[START Provided material]

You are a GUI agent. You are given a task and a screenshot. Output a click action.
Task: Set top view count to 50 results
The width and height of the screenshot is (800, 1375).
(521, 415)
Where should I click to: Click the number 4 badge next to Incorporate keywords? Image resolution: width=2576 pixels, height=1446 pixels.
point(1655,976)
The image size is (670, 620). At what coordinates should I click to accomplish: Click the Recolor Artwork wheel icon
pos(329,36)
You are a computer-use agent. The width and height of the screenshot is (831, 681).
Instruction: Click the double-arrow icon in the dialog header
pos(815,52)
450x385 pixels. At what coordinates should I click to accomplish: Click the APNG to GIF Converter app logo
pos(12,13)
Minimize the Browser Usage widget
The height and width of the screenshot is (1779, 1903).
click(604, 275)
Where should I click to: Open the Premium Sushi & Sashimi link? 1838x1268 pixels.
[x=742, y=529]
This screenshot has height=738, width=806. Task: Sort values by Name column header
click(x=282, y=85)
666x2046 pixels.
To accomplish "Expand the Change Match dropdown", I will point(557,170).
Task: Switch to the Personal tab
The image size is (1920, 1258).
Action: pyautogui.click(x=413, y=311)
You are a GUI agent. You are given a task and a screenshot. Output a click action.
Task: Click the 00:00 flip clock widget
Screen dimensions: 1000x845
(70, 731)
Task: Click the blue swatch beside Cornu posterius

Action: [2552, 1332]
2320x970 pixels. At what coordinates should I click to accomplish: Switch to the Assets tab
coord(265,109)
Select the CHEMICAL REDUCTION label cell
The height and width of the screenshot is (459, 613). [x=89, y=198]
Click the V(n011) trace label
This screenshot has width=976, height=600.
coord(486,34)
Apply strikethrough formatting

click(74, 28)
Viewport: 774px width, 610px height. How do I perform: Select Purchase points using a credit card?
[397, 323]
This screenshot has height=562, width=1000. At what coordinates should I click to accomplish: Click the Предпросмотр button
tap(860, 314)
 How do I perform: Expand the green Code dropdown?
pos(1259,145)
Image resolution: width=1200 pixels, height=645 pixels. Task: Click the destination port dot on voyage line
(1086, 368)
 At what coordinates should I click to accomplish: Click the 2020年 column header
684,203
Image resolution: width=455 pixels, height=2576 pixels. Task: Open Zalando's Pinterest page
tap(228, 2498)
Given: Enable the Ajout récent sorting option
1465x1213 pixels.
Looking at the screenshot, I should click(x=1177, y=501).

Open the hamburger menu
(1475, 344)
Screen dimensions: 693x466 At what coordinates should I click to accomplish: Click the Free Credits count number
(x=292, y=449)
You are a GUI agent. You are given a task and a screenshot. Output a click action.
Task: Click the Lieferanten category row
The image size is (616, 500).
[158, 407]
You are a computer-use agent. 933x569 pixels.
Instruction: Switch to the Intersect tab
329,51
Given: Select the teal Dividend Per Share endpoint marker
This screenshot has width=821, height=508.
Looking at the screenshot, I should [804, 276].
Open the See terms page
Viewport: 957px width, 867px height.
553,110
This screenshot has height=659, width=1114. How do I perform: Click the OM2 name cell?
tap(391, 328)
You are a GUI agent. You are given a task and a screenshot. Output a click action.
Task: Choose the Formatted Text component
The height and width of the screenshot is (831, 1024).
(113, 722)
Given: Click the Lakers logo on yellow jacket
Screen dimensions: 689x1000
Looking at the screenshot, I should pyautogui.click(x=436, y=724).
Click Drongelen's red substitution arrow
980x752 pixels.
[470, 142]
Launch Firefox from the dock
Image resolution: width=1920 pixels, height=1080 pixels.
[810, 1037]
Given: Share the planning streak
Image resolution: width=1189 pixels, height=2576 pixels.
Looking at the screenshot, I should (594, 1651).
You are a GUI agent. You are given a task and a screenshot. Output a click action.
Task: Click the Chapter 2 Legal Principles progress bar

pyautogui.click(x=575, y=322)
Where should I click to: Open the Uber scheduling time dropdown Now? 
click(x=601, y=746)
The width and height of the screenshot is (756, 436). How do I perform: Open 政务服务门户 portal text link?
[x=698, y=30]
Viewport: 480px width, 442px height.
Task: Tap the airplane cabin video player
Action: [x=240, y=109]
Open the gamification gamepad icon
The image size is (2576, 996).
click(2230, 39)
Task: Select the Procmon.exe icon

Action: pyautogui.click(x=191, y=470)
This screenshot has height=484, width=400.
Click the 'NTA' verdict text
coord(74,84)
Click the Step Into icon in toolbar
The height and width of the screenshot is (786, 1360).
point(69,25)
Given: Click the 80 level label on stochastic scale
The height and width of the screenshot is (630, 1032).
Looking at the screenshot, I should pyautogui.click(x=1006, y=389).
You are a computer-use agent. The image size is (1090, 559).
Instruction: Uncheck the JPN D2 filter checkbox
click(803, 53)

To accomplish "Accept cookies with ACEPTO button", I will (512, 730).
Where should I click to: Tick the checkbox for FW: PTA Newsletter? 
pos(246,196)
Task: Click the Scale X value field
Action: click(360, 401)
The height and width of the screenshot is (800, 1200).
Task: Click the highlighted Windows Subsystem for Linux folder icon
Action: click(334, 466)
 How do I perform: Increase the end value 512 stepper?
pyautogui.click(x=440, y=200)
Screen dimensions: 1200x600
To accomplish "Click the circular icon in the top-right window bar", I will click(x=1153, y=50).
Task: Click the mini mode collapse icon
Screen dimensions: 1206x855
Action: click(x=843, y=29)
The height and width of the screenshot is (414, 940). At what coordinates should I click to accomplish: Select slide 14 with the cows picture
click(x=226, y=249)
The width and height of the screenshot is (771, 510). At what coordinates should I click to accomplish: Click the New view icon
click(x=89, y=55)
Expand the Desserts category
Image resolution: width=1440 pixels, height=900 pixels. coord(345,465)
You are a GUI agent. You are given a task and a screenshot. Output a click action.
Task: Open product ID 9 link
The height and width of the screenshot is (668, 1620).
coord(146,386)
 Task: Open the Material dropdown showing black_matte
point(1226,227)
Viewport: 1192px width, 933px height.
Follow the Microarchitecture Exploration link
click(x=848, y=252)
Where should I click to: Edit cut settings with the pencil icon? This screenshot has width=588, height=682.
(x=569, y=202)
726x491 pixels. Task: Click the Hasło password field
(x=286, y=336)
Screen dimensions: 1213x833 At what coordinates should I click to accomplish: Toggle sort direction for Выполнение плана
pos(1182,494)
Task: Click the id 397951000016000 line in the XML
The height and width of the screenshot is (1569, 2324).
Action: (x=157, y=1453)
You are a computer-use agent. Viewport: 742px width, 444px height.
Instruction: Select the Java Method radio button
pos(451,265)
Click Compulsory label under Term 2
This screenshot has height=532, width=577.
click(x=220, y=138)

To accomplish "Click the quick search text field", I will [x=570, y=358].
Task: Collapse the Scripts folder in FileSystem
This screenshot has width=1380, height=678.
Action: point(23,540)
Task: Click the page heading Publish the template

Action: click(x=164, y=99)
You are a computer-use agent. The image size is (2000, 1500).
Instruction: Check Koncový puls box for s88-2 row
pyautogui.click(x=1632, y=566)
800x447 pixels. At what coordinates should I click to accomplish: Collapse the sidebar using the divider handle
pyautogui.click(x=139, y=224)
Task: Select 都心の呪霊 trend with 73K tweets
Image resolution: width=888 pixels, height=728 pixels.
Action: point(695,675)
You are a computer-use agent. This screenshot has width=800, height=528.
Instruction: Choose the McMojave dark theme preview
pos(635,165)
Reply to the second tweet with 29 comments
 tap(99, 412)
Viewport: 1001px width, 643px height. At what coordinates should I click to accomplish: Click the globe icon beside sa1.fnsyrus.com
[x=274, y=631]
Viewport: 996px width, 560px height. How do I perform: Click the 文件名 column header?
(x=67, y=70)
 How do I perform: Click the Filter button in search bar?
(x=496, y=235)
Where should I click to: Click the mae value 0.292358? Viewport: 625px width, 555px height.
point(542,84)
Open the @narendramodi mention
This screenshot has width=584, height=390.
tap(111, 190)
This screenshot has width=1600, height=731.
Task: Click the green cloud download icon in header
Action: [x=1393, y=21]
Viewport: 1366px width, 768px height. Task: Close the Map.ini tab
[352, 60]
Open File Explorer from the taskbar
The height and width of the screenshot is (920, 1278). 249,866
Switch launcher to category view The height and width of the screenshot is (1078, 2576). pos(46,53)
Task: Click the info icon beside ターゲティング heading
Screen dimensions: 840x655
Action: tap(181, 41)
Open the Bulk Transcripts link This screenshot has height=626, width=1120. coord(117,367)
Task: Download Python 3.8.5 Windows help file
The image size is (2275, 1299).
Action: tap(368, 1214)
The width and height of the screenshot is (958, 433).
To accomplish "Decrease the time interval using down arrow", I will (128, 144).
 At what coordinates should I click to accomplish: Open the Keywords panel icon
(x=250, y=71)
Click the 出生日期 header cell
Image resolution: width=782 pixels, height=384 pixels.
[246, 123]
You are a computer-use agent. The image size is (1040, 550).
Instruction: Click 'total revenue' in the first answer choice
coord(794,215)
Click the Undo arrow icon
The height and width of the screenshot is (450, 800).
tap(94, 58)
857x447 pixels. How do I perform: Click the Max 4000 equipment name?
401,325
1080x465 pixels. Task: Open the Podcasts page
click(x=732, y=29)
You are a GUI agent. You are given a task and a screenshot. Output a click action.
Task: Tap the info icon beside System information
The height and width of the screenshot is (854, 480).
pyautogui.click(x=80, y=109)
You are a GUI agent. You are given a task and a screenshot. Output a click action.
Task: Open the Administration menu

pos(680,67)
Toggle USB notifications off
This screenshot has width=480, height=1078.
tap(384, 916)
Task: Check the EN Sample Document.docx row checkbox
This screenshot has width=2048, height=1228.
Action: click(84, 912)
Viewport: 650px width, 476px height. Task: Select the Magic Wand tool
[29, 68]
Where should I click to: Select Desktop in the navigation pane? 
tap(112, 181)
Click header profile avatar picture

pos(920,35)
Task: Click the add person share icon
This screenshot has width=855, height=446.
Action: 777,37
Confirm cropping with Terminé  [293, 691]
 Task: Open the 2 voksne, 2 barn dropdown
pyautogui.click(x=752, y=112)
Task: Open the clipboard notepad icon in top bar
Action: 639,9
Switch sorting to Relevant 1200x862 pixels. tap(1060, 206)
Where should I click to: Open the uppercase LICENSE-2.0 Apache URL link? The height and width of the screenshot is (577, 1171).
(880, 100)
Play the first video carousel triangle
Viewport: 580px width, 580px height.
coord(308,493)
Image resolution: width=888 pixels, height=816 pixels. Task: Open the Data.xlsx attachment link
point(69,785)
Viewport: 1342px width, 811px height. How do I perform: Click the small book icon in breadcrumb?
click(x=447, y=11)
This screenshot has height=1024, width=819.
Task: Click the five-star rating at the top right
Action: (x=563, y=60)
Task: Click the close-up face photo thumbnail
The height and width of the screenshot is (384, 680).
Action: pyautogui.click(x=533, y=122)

[END Provided material]

**Instructions to follow:** Reproduce the lines from the line containing "Launch Firefox from the dock" up to and including the line containing "will click(x=1153, y=50).", substituting "tick box" for "checkbox" and leaving everything else unchanged.

**Answer to the task:**
Launch Firefox from the dock
Image resolution: width=1920 pixels, height=1080 pixels.
[810, 1037]
Given: Share the planning streak
Image resolution: width=1189 pixels, height=2576 pixels.
Looking at the screenshot, I should (594, 1651).
You are a GUI agent. You are given a task and a screenshot. Output a click action.
Task: Click the Chapter 2 Legal Principles progress bar

pyautogui.click(x=575, y=322)
Where should I click to: Open the Uber scheduling time dropdown Now? 
click(x=601, y=746)
The width and height of the screenshot is (756, 436). How do I perform: Open 政务服务门户 portal text link?
[x=698, y=30]
Viewport: 480px width, 442px height.
Task: Tap the airplane cabin video player
Action: [x=240, y=109]
Open the gamification gamepad icon
The image size is (2576, 996).
click(2230, 39)
Task: Select the Procmon.exe icon

Action: pyautogui.click(x=191, y=470)
This screenshot has height=484, width=400.
Click the 'NTA' verdict text
coord(74,84)
Click the Step Into icon in toolbar
The height and width of the screenshot is (786, 1360).
point(69,25)
Given: Click the 80 level label on stochastic scale
The height and width of the screenshot is (630, 1032).
Looking at the screenshot, I should pyautogui.click(x=1006, y=389).
You are a computer-use agent. The image size is (1090, 559).
Instruction: Uncheck the JPN D2 filter tick box
click(803, 53)

To accomplish "Accept cookies with ACEPTO button", I will (512, 730).
Where should I click to: Tick the tick box for FW: PTA Newsletter? 
pos(246,196)
Task: Click the Scale X value field
Action: click(360, 401)
The height and width of the screenshot is (800, 1200).
Task: Click the highlighted Windows Subsystem for Linux folder icon
Action: click(334, 466)
 How do I perform: Increase the end value 512 stepper?
pyautogui.click(x=440, y=200)
Screen dimensions: 1200x600
To accomplish "Click the circular icon in the top-right window bar", I will click(x=1153, y=50).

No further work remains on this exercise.